On 08/18/20 15:14, Yun Hsiang wrote:
(1) Reduce tasks UCLAMP_MIN space to [0 .. 819] (mentioned above) or remap [0 ... 1023] to [0 .. 819] internally.
Reducing uclamp_min in userspace is a hack. Which is okay as a temporary workaround. This mapping issue is internal implementation detail that must be fixed internally IMO.
IMO, uclamp is simply clamping to task util. So this remap hack is a little weird to me. And as Dietmar mentioned, if there are other capacity pressure (RT/DL/IRQ/thermal), we will still meet the same problem.
It's a stepping point to fix the immediate problem. I agree it's not optimized solution.
(2) System-wide spare capacity CPU (your proposal).

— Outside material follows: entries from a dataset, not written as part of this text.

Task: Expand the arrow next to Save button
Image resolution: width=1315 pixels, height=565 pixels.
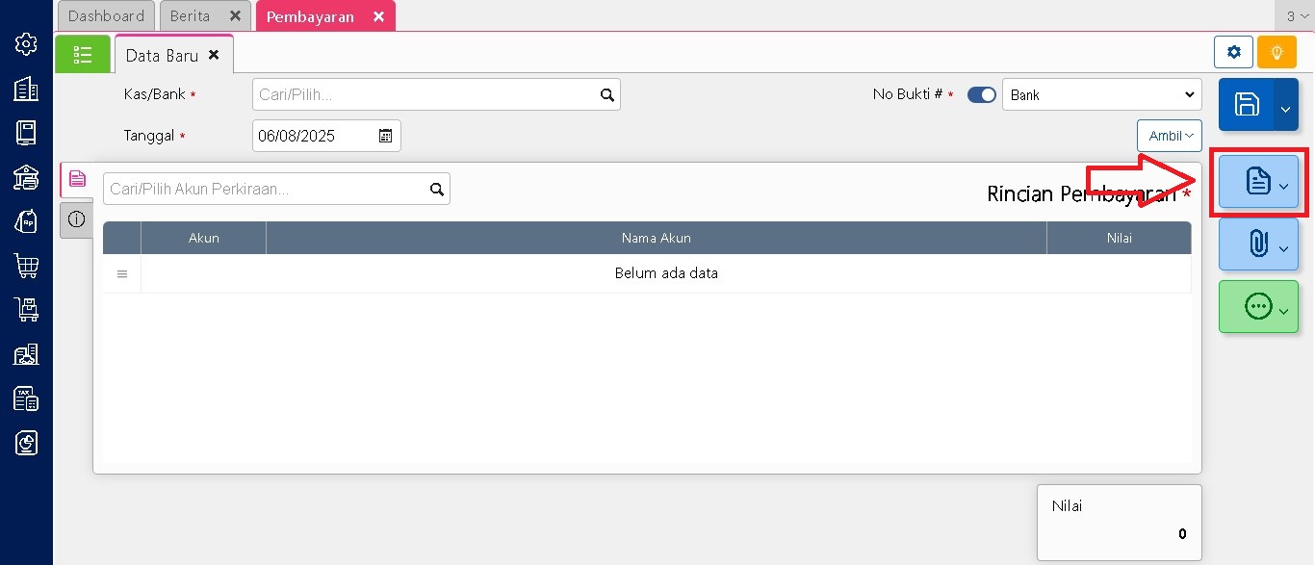Action: [1286, 105]
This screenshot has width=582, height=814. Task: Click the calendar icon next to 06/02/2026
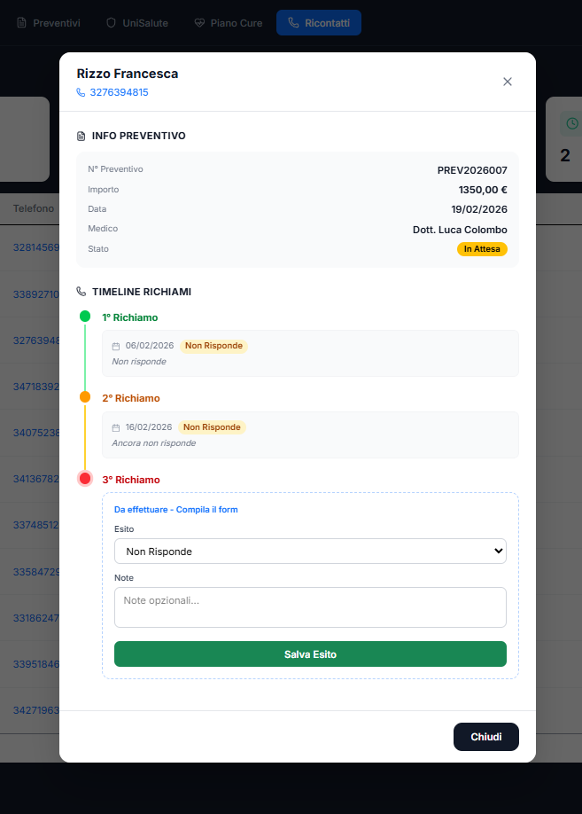[116, 347]
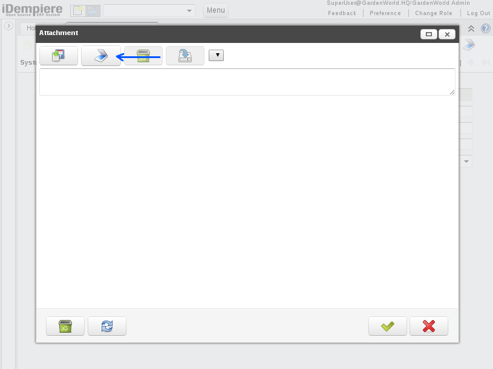Open the Menu button in header

(216, 10)
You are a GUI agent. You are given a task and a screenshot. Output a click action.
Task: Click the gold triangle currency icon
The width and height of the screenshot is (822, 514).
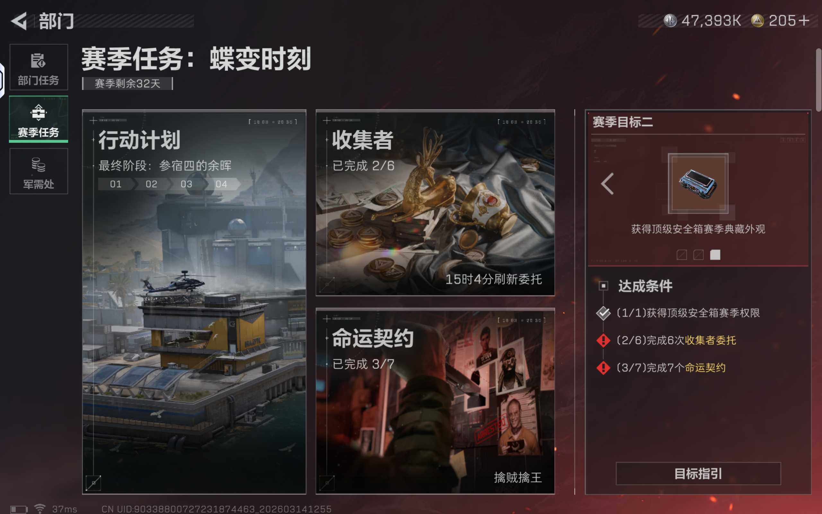[757, 21]
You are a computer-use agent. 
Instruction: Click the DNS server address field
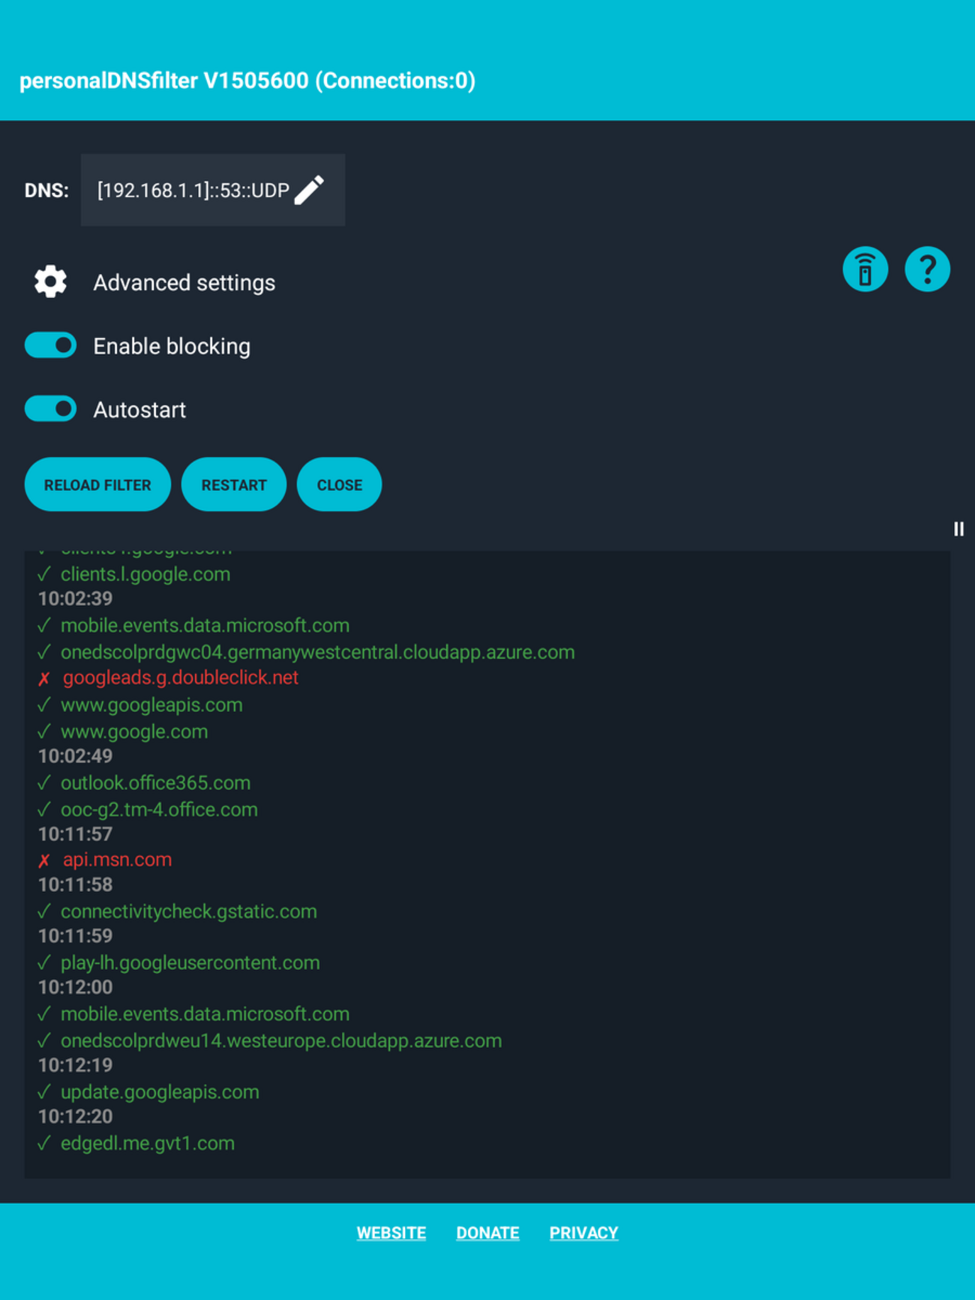213,190
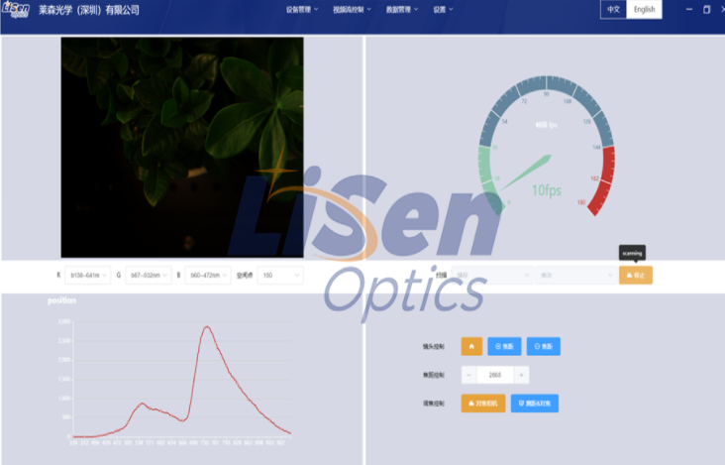Click the blue button in the focus-adjust row
Screen dimensions: 725x465
point(535,403)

The issue w/ this is that you would return the system-wide max_spare_capacity CPU although CPUs sharing the Perf Domain with prev_cpu could serve as a best_energy_cpu. This can happen in case only prev_cpu experiences (temporary) capacity pressure.

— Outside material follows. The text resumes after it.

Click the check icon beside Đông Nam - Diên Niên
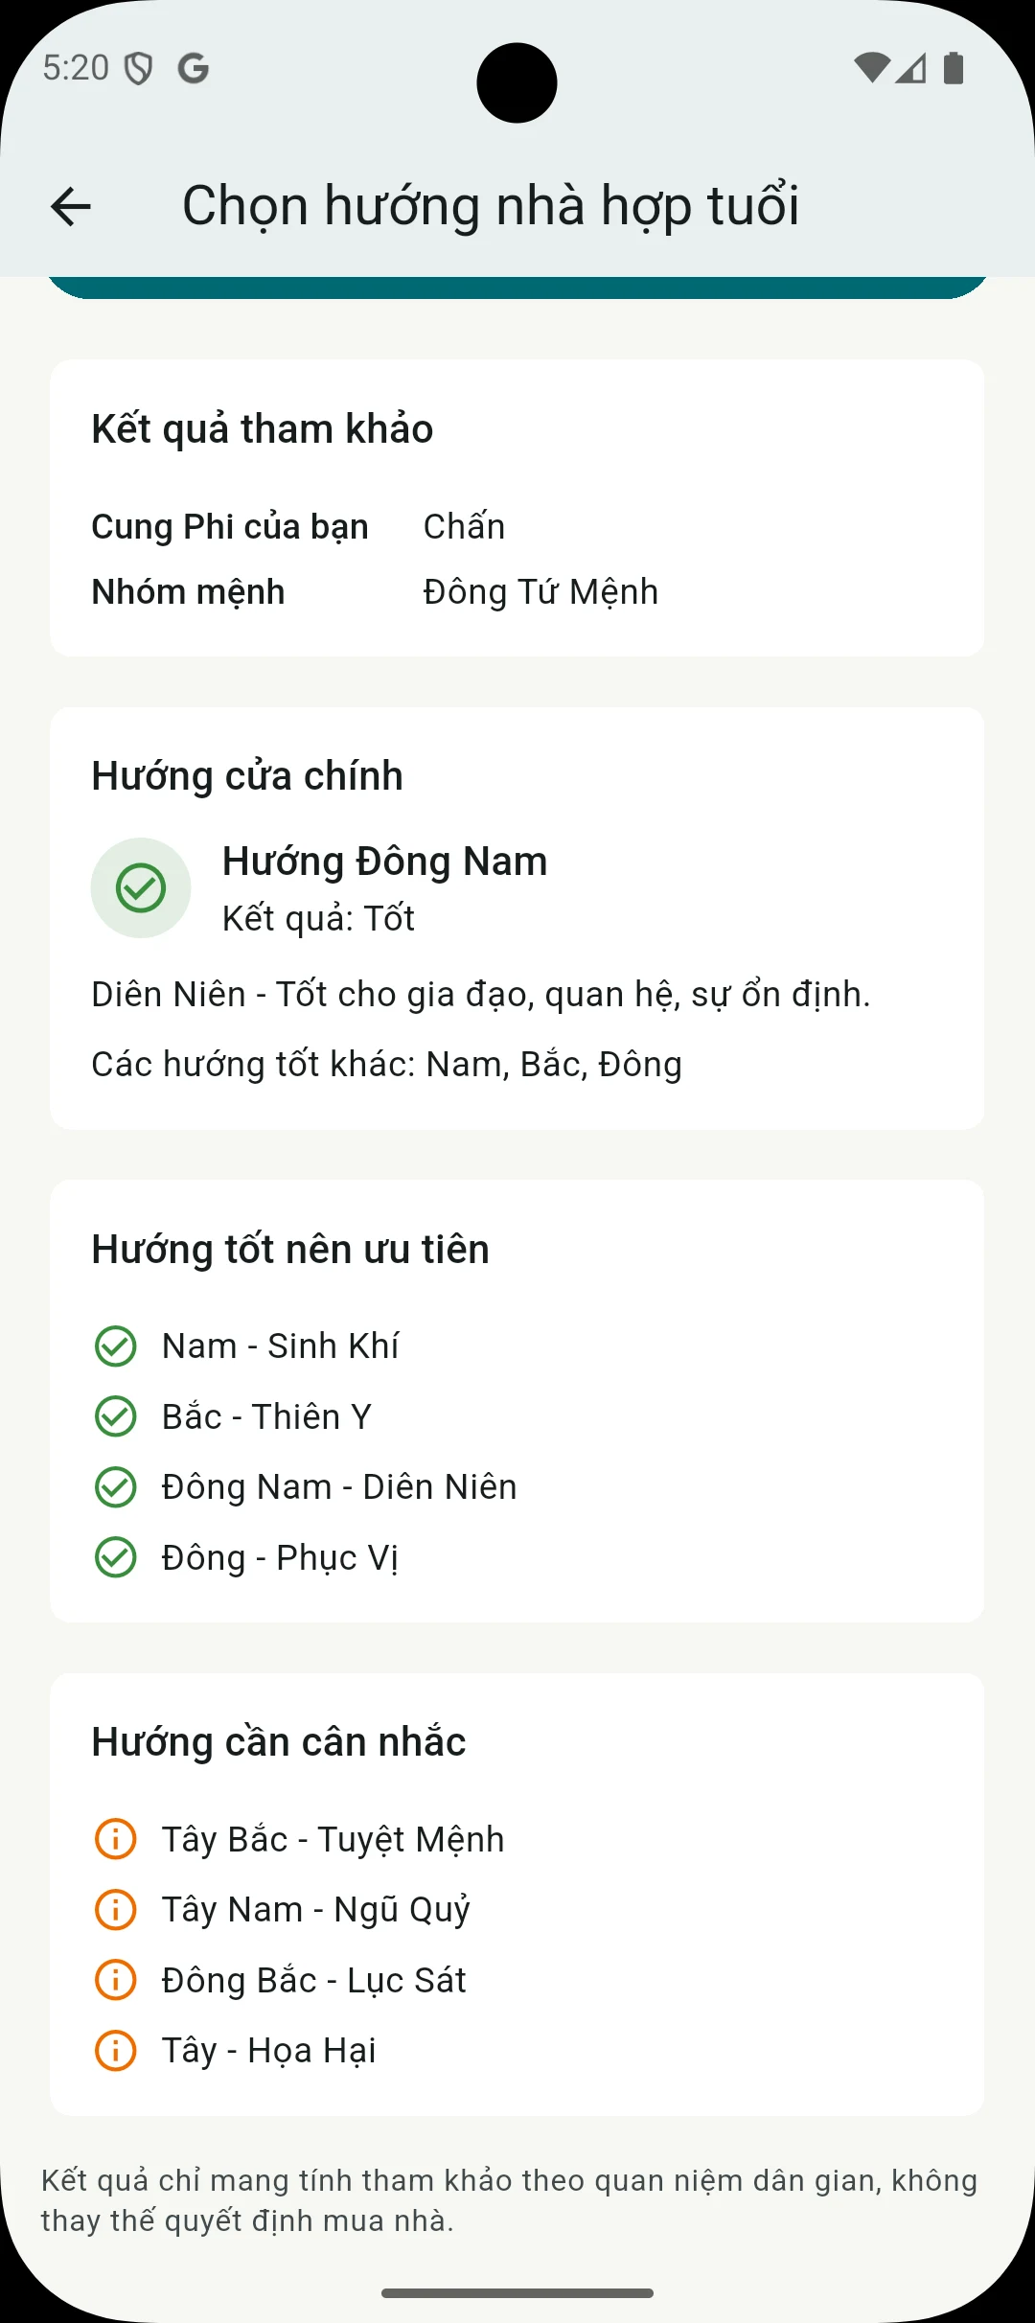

(3) Route a task which cannot fit on prev_cpu due to its UCLAMP_MIN value through select_idle_sibling() -> select_idle_capacity(). I.e. add an appropriate check next to rd->overutilized and sd check at the beginning of find_energy_efficient_cpu() which goes to fail
Similar issue as in (2) here.
boosting != overutilized IMO.
If the task asked for more boosting than can be satisfied, then best effort is a better fallback. 1024 for me translates into the 'maximum available performance point'. If the system is under pressured, we still want to try to return the maximum performance point under pressure, even if it is not the absolute maximum that one can get without pressure.
I agree. I think the task util/uclamp is a performance requirement. The scheduler should find a CPU to satisfy the task performance requirement (util), and if it is possible, choose the energy-efficient one. So if there is no cpu that can satisfy the requirements, find a max spare cpu may be a better choice.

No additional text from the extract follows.